Clifford Shull went on to have a brilliant career and enhanced the knowledge of and applicability of neutron scattering. He did much to disseminate the information about neutron crystallography and lectured about it extensively. In the mid-1970s the reception of this technique was still rather mixed. It was a most uplifting episode when, in one of his talks at the time, Shull showed the first Laue pattern using neutron diffraction, and Max von Laue was present among the audience. Upon the presentation, “von Laue’s response was simply to come up to Cliff and give him a big hug.”[5,6] (this was recorded many years later by Shull’s fellow MIT professor Laszlo Tisza in his congratulatory letter to Shull in October 1994).

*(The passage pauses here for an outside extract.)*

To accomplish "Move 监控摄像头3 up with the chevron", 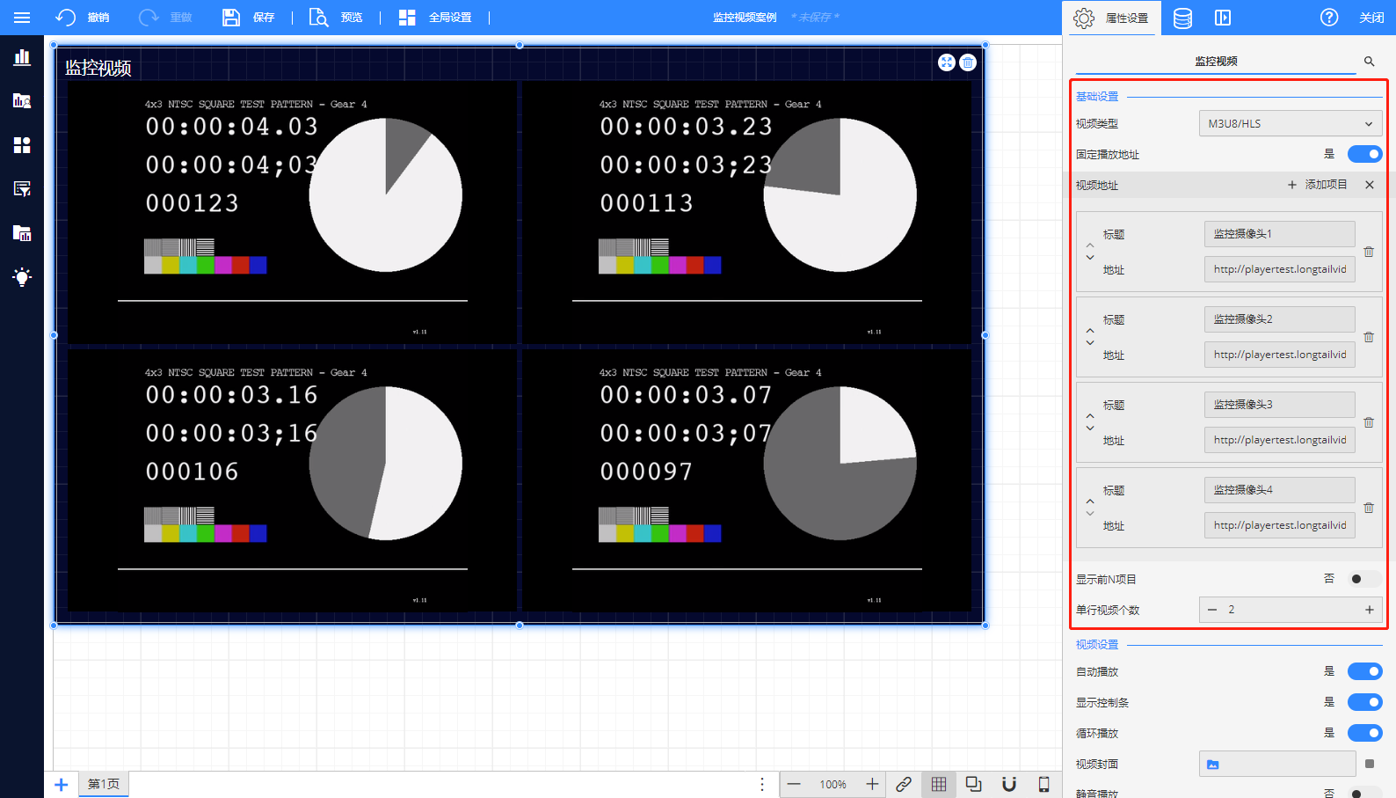I will (x=1090, y=415).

Shull was awarded the prestigious Gregori Aminoff Prize of the Royal Swedish Academy of Sciences in 1993 for the development of the neutron diffraction technique. In 1994, he received the Nobel Prize in Physics “for the development of the neutron diffraction technique.” It was half of the prize, and the other half went to Bertram N. Brockhouse “for the discovery of neutron spectroscopy.” Both of Shull’s prizes came when Wollan had been dead for many years, and posthumous recognition being precluded, his name could not figure as an awardee, even symbolically. In the introductory presentation at the award-giving ceremony, the Swedish academician did not mention Wollan’s contribution to the prize-winning achievements. However, Shull eloquently remembered it both in his lecture and in his autobiography in the volume of the Nobel Prize materials. He expressed regret that Wollan’s demise ten years before precluded him from sharing the prize, which he would have amply deserved.

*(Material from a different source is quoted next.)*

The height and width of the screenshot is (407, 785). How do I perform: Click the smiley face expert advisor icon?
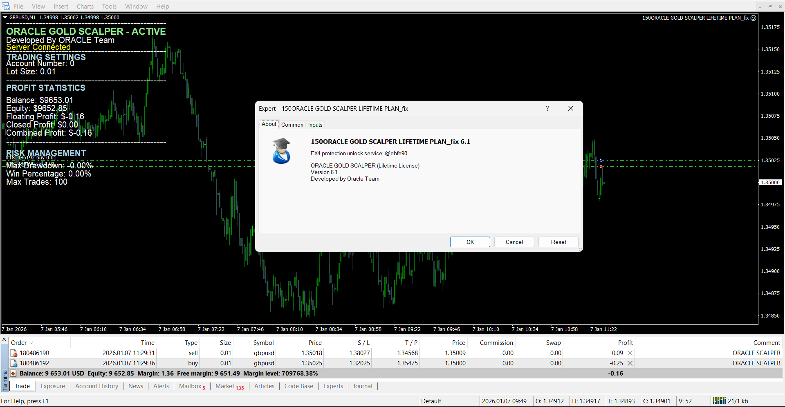[754, 18]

The Nobel Prize is a watershed in that the recipients are remembered conspicuously, whereas those who might have contributed to the prize-winning work in equal proportion but do not appear in the Nobel roster may disappear into oblivion. Ernest O. Wollan, just as Clifford G. Shull, deserves to be remembered among the pioneers of modern crystallography and the science of structures.

Literature

[1] Shull, C. G. & Wollan, E. O. (1948). Science, 108, 69–75.

[2] Wollan, E. O., Shull, C. G. & Marney, M. C. (1948). Phys. Rev. 73, 527–528.

[3] Wollan, E. O. & Shull, C. G. (1948). Phys. Rev. 73, 830–841.

[4] Shull, C. G. & Wollan, E. O. (1951). Phys. Rev. 81, 527–535.

[5] Shull, R. D. (2010). Clifford Glenwood Shull 1915–2001, Biographical Memoir, National Academy of Sciences, Washington, DC, p. 24.

[6] Tisza, L. (1994). Private communication, The C. G. Shull Collection, Carnegie Mellon University Library, Pittsburgh.

 

Istvan Hargittai is located at the Budapest University of Technology and Economics, Hungary.

Balazs Hargittai is located at Saint Francis University, Loretto, PA, USA.